§ Work to complete
Transcribe exactly, please, the lines from the one containing "The height and width of the screenshot is (478, 850)." through the end of the records below, and leave out the pictures.

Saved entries

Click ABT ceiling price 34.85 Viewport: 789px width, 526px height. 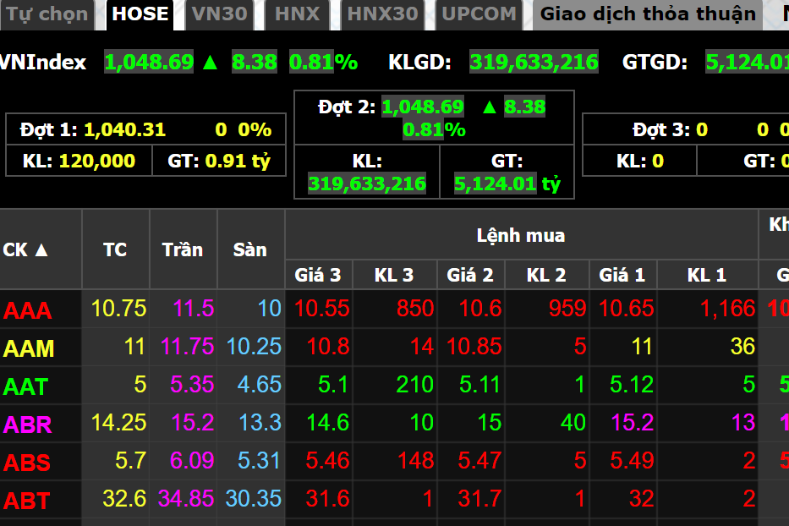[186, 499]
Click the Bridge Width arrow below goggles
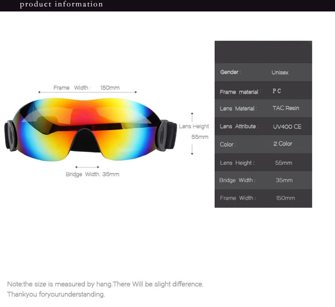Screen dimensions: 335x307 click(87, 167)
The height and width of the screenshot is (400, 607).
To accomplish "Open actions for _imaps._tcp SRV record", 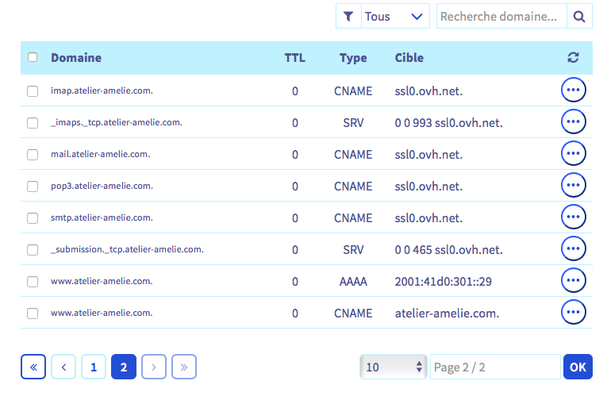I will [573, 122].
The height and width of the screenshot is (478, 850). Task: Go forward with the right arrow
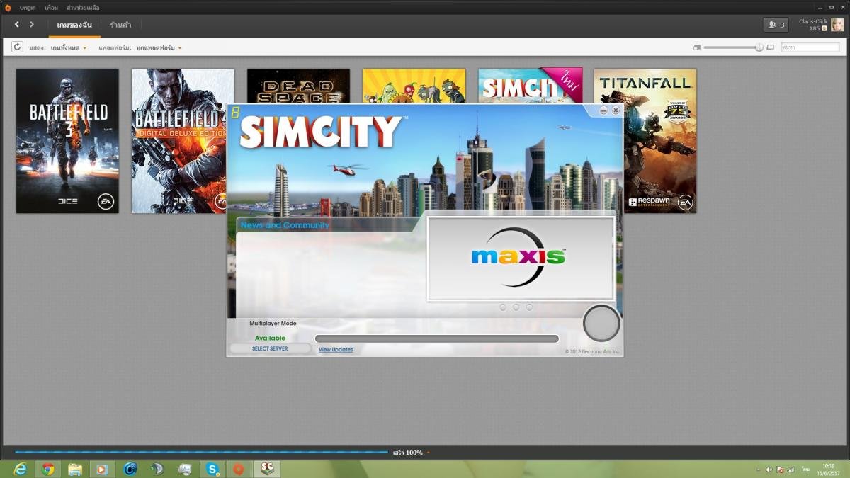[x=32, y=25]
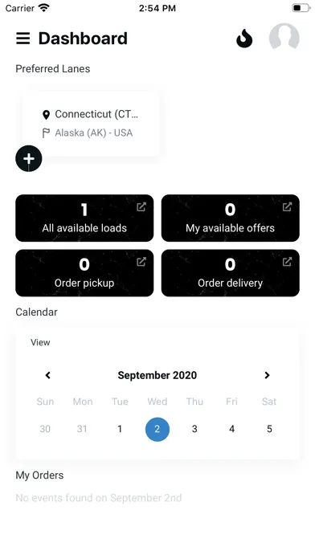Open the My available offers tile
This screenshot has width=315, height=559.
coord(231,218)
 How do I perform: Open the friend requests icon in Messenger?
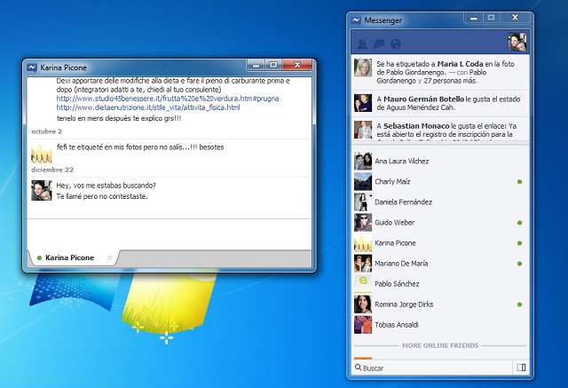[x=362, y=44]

§ Result of this exercise
The height and width of the screenshot is (478, 850). Task: Go forward with the right arrow
[x=32, y=25]
Open the My available offers tile
This screenshot has width=315, height=559.
coord(231,218)
 How do I perform: Open the friend requests icon in Messenger?
[x=362, y=44]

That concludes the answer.